Im not saying it isn't, but fitting custom curved prob special solar panels on a test vehicle does not sound cost efficient, especially when you can test the solar panels separately perfectly fine.

Cars are complex to construct properly even without drivetrains, plenty to test there.

[–] Cethin@lemmy.zip 9 points 1 month ago* (last edited 1 month ago) (13 children)

True, but my understanding is the amount of solar energy that hits an area the size of a car multiplies by the max possible solar energy conversion is still far below what's needed to power a car. Sure, you can continue to charge it while parked, which is cool. However, you could also put cheaper non-custom panels on a building and then plug your non-solar electric car into it to charge while parked, and the building panels will have significantly better solar exposure and be cheaper per panel.

If your goal is making something effective that reduces carbon output, an EV and solar on a building is much better. If you're creating junk to get VC funding, this is what it looks like.

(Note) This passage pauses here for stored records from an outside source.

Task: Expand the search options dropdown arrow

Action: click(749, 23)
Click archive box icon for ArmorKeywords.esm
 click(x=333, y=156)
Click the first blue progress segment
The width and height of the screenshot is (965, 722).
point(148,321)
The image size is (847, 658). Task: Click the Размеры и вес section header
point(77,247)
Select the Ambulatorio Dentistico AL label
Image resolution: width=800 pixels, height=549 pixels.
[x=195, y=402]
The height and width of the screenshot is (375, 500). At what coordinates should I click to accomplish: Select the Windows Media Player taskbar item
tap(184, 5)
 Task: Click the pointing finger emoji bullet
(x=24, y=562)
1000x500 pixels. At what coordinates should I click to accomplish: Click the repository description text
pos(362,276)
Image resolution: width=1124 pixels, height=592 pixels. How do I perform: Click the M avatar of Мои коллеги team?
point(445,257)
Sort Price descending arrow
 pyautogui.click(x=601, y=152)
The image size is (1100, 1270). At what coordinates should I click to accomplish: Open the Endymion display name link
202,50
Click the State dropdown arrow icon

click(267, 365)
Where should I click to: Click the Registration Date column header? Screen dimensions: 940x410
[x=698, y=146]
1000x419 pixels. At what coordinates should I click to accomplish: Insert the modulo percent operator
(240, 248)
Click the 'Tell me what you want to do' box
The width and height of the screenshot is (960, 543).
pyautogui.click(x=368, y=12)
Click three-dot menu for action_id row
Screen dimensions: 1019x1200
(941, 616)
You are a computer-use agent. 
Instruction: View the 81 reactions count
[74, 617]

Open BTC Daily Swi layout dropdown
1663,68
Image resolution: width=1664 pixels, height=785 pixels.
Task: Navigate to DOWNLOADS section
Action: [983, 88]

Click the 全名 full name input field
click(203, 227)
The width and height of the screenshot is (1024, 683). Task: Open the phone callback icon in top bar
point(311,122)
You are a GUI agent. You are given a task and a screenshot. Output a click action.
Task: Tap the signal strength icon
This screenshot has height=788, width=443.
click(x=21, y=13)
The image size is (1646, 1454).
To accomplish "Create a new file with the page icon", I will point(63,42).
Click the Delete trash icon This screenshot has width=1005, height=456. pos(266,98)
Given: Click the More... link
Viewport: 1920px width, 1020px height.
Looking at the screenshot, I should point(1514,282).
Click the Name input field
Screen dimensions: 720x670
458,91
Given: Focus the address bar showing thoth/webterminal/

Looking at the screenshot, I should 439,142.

If this comes to market at all, it's not going to make any waves, except maybe for how impractical it is.

[–] CheeseNoodle@lemmy.world 8 points 1 month ago (2 children)

I could see a market for a small electric camper van (Like actual small van sized like the old VW vans) with a solar roof. For regular camping you would always have electric to charge your phone and if you wanted to tour around a bit you could probably stay at each location for 2/3 days and gain enough charge to make it to the next one (at least in summer)

[–] HeyThisIsntTheYMCA@lemmy.world 3 points 1 month ago

You can get teardrops with solar panels, but I haven't looked into electric RVs.